Goal:
Reproduce every line of the listing below verbatim, with no changes.

(Interface element listing)
+++++

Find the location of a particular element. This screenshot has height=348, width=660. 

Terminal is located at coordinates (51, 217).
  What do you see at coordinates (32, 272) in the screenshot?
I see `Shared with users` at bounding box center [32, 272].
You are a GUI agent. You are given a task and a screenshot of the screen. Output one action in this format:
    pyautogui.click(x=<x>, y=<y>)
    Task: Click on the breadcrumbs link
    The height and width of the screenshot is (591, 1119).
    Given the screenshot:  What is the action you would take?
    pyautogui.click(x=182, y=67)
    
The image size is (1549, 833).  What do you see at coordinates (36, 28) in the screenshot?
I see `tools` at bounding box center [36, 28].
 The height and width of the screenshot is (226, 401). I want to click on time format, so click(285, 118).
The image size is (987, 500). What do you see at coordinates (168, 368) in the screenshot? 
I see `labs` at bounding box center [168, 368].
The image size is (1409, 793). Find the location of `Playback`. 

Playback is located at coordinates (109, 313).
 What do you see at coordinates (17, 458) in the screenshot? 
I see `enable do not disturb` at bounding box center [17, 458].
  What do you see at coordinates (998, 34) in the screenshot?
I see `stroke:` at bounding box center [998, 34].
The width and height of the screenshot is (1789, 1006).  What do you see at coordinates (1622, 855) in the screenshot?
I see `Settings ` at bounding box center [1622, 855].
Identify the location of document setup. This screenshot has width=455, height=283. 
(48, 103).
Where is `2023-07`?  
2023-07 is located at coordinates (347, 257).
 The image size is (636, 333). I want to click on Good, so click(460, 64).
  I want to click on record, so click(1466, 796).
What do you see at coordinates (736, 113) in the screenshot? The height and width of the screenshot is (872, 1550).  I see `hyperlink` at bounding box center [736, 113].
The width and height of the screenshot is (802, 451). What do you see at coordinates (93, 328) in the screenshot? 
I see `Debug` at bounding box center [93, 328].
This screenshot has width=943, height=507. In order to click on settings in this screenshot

+++++

Full output:
Find the location of a particular element. This screenshot has height=348, width=660. 

Terminal is located at coordinates (51, 217).
  What do you see at coordinates (32, 272) in the screenshot?
I see `Shared with users` at bounding box center [32, 272].
You are a GUI agent. You are given a task and a screenshot of the screen. Output one action in this format:
    pyautogui.click(x=<x>, y=<y>)
    Task: Click on the breadcrumbs link
    The height and width of the screenshot is (591, 1119).
    Given the screenshot:  What is the action you would take?
    pyautogui.click(x=182, y=67)
    
The image size is (1549, 833).  What do you see at coordinates (36, 28) in the screenshot?
I see `tools` at bounding box center [36, 28].
 The height and width of the screenshot is (226, 401). I want to click on time format, so click(285, 118).
The image size is (987, 500). What do you see at coordinates (168, 368) in the screenshot? 
I see `labs` at bounding box center [168, 368].
The image size is (1409, 793). Find the location of `Playback`. 

Playback is located at coordinates (109, 313).
 What do you see at coordinates (17, 458) in the screenshot? 
I see `enable do not disturb` at bounding box center [17, 458].
  What do you see at coordinates (998, 34) in the screenshot?
I see `stroke:` at bounding box center [998, 34].
The width and height of the screenshot is (1789, 1006).  What do you see at coordinates (1622, 855) in the screenshot?
I see `Settings ` at bounding box center [1622, 855].
Identify the location of document setup. This screenshot has width=455, height=283. 
(48, 103).
Where is `2023-07`?  
2023-07 is located at coordinates (347, 257).
 The image size is (636, 333). I want to click on Good, so click(460, 64).
  I want to click on record, so click(1466, 796).
What do you see at coordinates (736, 113) in the screenshot? The height and width of the screenshot is (872, 1550).  I see `hyperlink` at bounding box center [736, 113].
The width and height of the screenshot is (802, 451). What do you see at coordinates (93, 328) in the screenshot? 
I see `Debug` at bounding box center [93, 328].
This screenshot has width=943, height=507. In order to click on settings in this screenshot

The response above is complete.